Its all about cost vs. return, risk vs. reward. You want to find players who value has been distorted enough to their owners that you can acquire them at a cost that assures they will return more than you paid for them.
That often has less to do with the overall value of the players involved than you might imagine. To use the above example, if that team we've been talking about trades, Carlos Delgado for Todd Jones, then you might think he's over paid. But considering that Delgado would be the first baseman he doesn't play when Lee and Pujols are healthy, and that he either gets no saves now, or he owns Eric Gagne and Tom Gordon, you can see where Jones would be a more valuable asset to his team than a reserve first baseman ... any reserve first baseman.
In the end that is all that really matters.

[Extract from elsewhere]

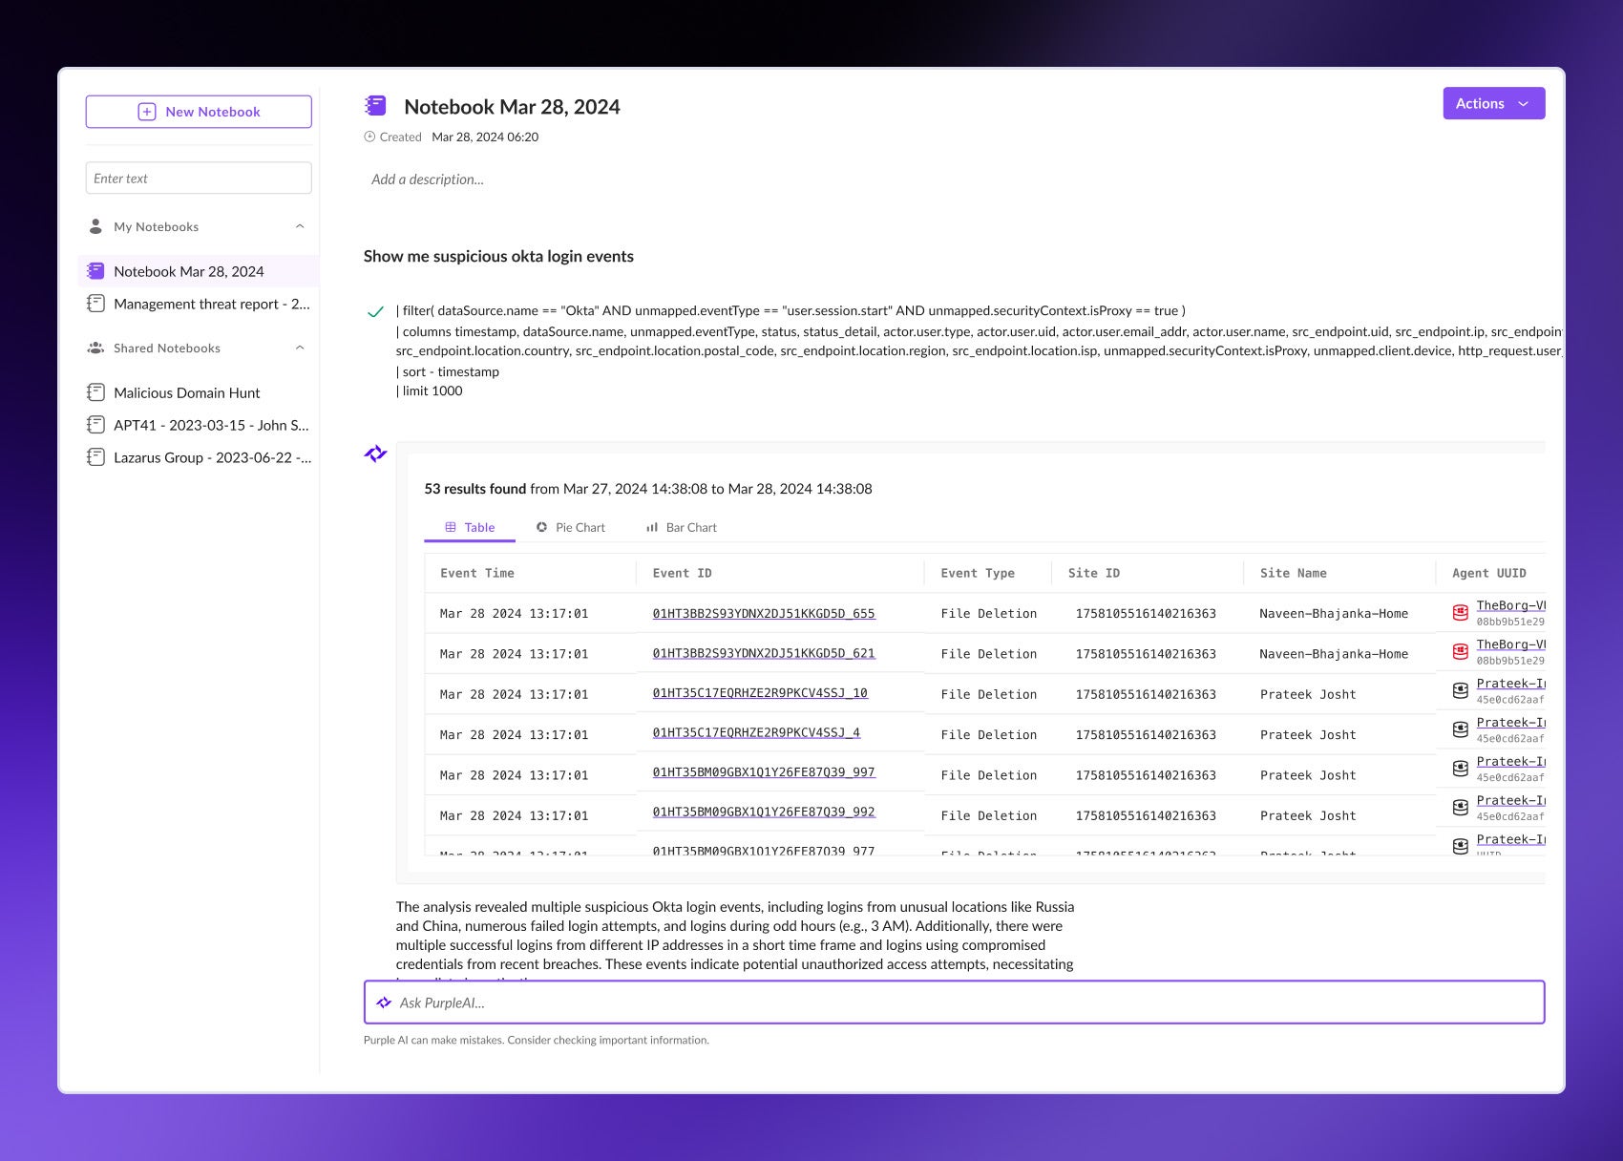
Task: Create a New Notebook
Action: point(199,112)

It doesn't matter if Carlos Delgado is an overpay for Jones. What matters is that after the trade, that owner's team is better. A trade isn't about the value of each player. It is about the value of each player to each team involved.

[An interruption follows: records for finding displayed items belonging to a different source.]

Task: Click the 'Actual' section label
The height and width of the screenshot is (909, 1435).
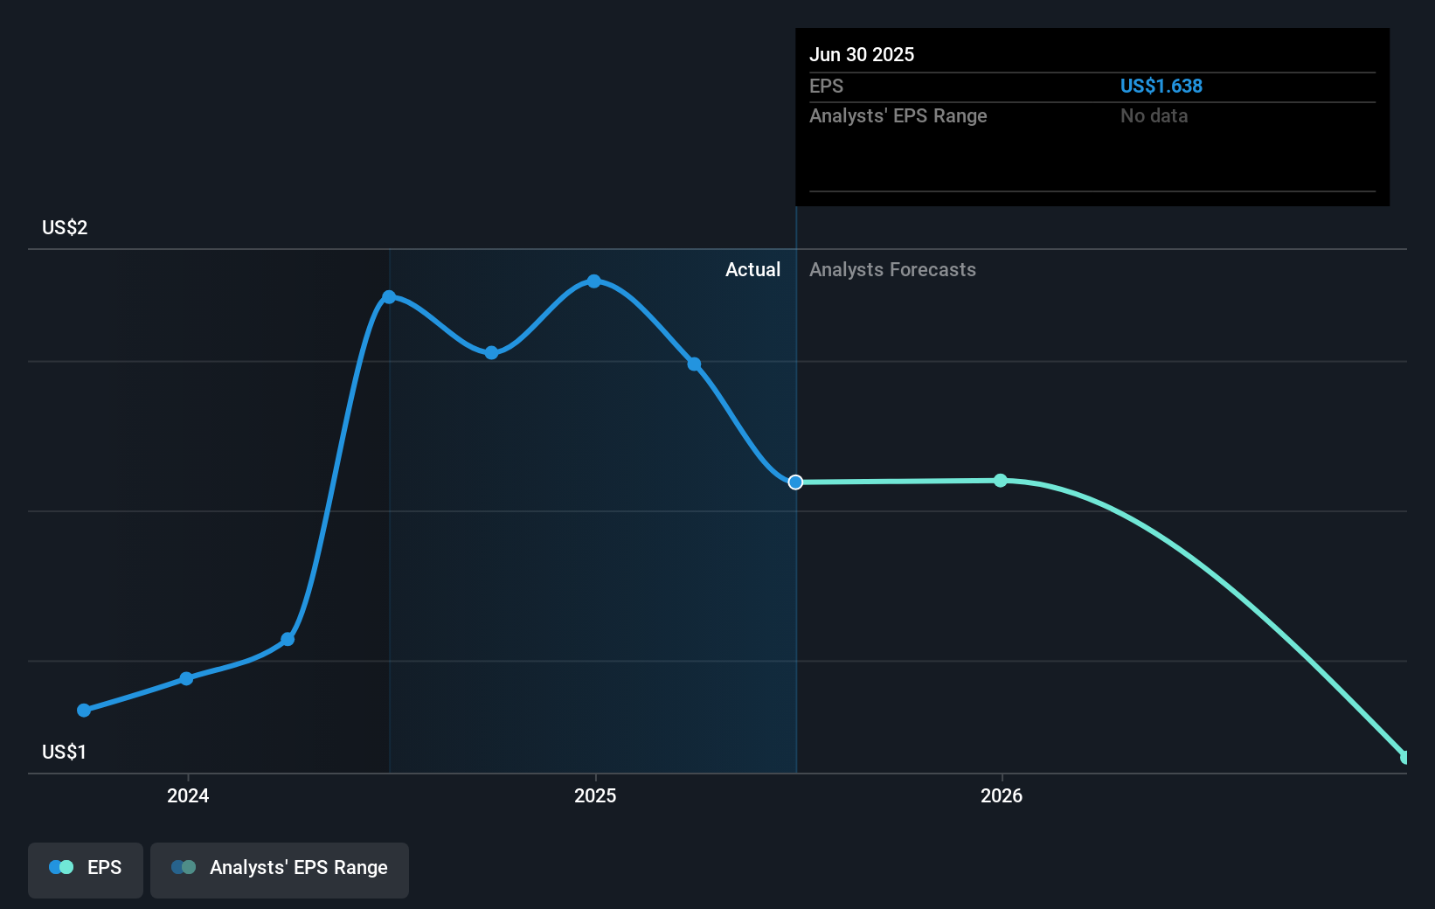Action: click(x=752, y=270)
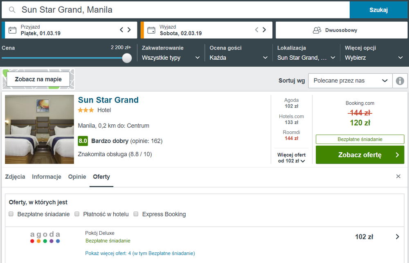Select Dwuosobowy room type guests icon
The image size is (409, 263).
317,30
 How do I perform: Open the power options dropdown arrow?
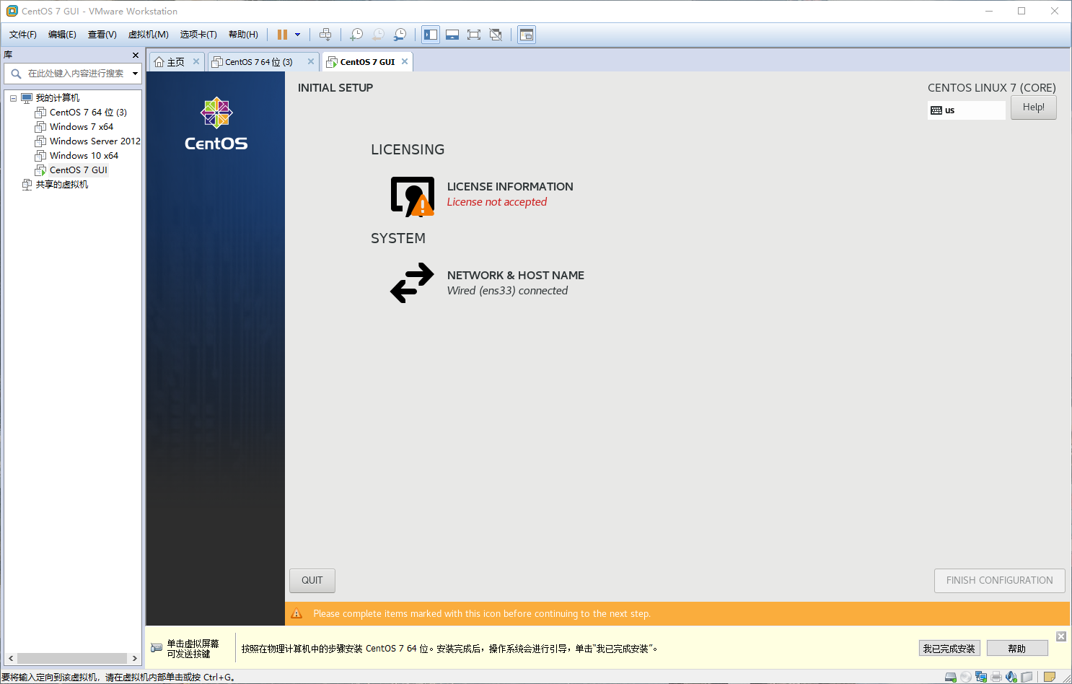point(297,35)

The only way you can criticize that owner for trading Carlos Delgado for Todd Jones is if Jones was not the best closer, or best return overall, that he could get. That has to do with shopping your assets and we will get to that later in the series. If Jones is the best closer, and best offer he could get in his league, then that trade makes sense ... for that owner ... and that's the only owner that it needs to make sense for.
Obviously, the key to being able to find such differences in a player's value is paying attention to what's going on around you. Alert traders get outside the cocoon of their own team and the current week. They are aware of the teams whose pitchers have been bombed in the last two weeks. They see Rich Harden go down and they check the roster of the team that owned him. Does the team have a replacement for him? Do you have something you can offer him while he is panicking?

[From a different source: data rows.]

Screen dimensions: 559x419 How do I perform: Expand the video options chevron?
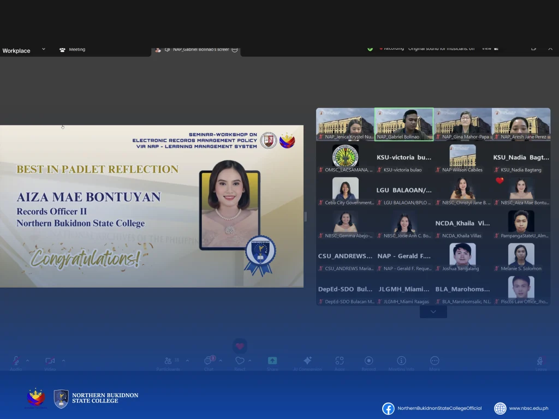coord(63,361)
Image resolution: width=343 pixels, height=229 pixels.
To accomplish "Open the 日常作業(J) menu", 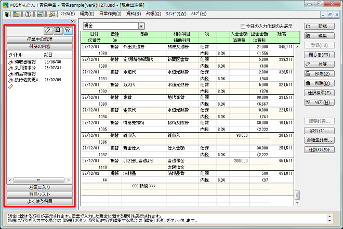I will point(111,12).
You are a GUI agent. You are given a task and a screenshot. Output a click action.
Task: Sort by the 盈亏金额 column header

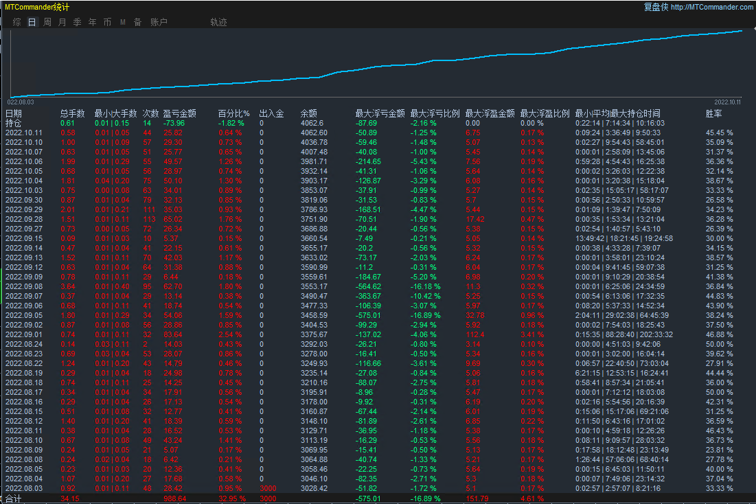(179, 113)
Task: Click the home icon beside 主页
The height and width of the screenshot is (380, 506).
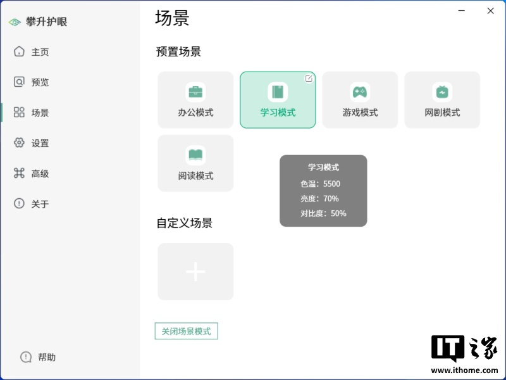Action: [x=19, y=51]
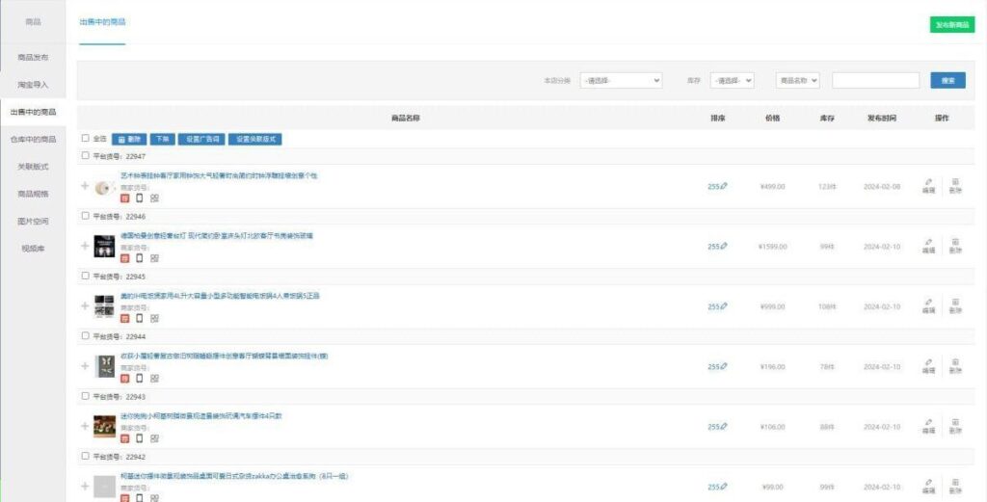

Alert owners have a handle on the current emotional state of every owner in the league. They find teams with needs that fit their surpluses and they stalk those teams, waiting for an opening. If you have one or two more effective starters than you can use, find a team who is struggling on the mound. They will be willing to offer more for your player than most teams and they may possibly offer even more than your excess starters are worth. But the important question is whether they can offer you something that is of more value to you than your excess starters.
Keep an eye on the league's Big Picture. Know who is falling in the standings and who is beginning to look towards next year. Know what each transaction means to each team in your league. How does it shuffle the value of the players on their rosters? Does that create opportunity for you to make a deal? You need to know.
One owner you talked to last week loves his starting staff, but Harden has gone down again and he just got a look at last week's stats and now he hates all of them. Another owner thought he was going to be ok with Freddie Sanchez at second base, but now he's not so sure. The guy who owns the rights to Roger Clemens sees him sign with the Yankees and before he's seen him pitch this year, he's feeling pretty good right now. Maybe he is open to dealing a starter ... The league's picture changes every day. To trade effectively you have keep up.
Every MLB transaction, and every set of stats that your league puts out, puts balls in the air and blood in the water. They create trading opportunities. Know how to read them, and then cash in on the knee jerk reactions and the separation in the value between what a player is worth to his team and what he is worth to yours.